Joe always wanted a dog. I did not. I was the parent. We did not get a dog. But he continued to campaign vigorously, hoping I would change my mind. I held firm all through his childhood. He graduated from high school in 1997 but he continued to live at home and go to a community college.

What good boy. Would you like to be cooed? Best dog ever.

In December of 1997, I finally relented and he and his father went to the pound to look for a dog immediately, lest I change my mind. They brought home this puppy that was the size of what I had imagined the grown dog to be. The dog had feet that would have fit in Magic Johnson’s shoes.

Although I allowed a dog to invade my home, I was still very afraid of dogs and this big ox was going to have to stay downstairs. The door to the kitchen was always closed and Joe spent all his time at home in the basement with the dog. Joe named his dog Trip, claiming it had nothing to do with drug use, but Joe’s own desire to travel.

We built an eight- by six-foot pen in the basement for the dog. And yet, when I came home from work, Trip would be on the landing. He hated the basement. We tried everything to keep him penned (because he was not house trained) but he managed to make messes all over the basement.

In less than a few months’ time, Trip had access to the entire house. There were dog toys scattered all over. The puppy was now the size of a pony and romped through the open house floor plan enjoying his time until someone, anyone would let him outside. He LOVED outside.

At the end of July 1998, Joe announced he was nineteen, grown, and moving to Colorado. He was nineteen and he and Trip moved to Colorado. Trip loved outside and apparently the neighboring farmer did not like that as much as the dog did. Trip was shot with salt buckshot while out there. Joe called in tears after trying to treat the dog himself. We got Trip to a vet and he was okay.

While Joe was out west, I was missing my full house or hating my empty nest. I told Dick we either needed to have a baby or get a dog. We got a dog. LC looked like a much smaller version of Trip when we first brought her flea-invested self home.

About three weeks later, Joe called and asked if he and Trip could move back because they were not as successful out there as they had hoped. They got back home and I held LC on my lap while we introduced the dogs. Trip smelled and sniffed and then looked to me for pets and scratches behind his ears. The dogs decided they would be best friends.

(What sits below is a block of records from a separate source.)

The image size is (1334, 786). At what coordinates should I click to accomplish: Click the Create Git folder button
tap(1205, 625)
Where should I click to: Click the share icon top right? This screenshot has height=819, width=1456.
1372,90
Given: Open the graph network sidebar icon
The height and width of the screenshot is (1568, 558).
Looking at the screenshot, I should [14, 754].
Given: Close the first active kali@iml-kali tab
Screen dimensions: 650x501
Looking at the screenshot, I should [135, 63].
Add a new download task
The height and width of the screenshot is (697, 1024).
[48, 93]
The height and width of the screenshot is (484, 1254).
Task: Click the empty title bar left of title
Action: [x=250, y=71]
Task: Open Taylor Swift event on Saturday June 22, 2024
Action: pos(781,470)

They chased around the house. There was always dog hair everywhere. They tore up the yard. They romped through the leaves. They chased. Trip fetched balls and sticks and LC chased with Trip but never would pick up whatever had been thrown. He was lead dog.

Joe and Trip moved to Columbus. They moved back to Elyria. They moved out. They moved to Hilton Head Island. They moved to Cleveland. They moved back to The Rock. Trip went wherever Joe was.

Aiden thought the huge dog was great. He poked at it. He laid on it. He did whatever he wanted to it and the big dog let him. While learning to walk, Aiden learned that when walking around the back of the big dog – squint. The dog’s tail wagged a lot and you could get hit in the face with it.

Two more kids poking and laying on the dog never tired him. He spent the summer they lived on an inlet always guarding the kids. Trip was always scanning the horizon, looking for alligators and was always between the kids and any gators. He was their protector and he took his job seriously.

A couple years ago, he was infested with a horrible case of fleas that would not go away. A lesser man would have given up. But both the great men – Joe and Trip – struggled to overcome this issue. They did. Finally, a dog who looked half dead was back to himself.

Trip lost his hearing a few years ago. His legs were weakening. The last time we were at Hilton Head and playing on the dirt mountain, Trip was with us and would only chase a thrown rock once and then simply ignored one of his favorite games. He was tired.

Trip was simply a great dog. He will be missed by his family. I don’t know how to let LC know her bestest friend ever is gone.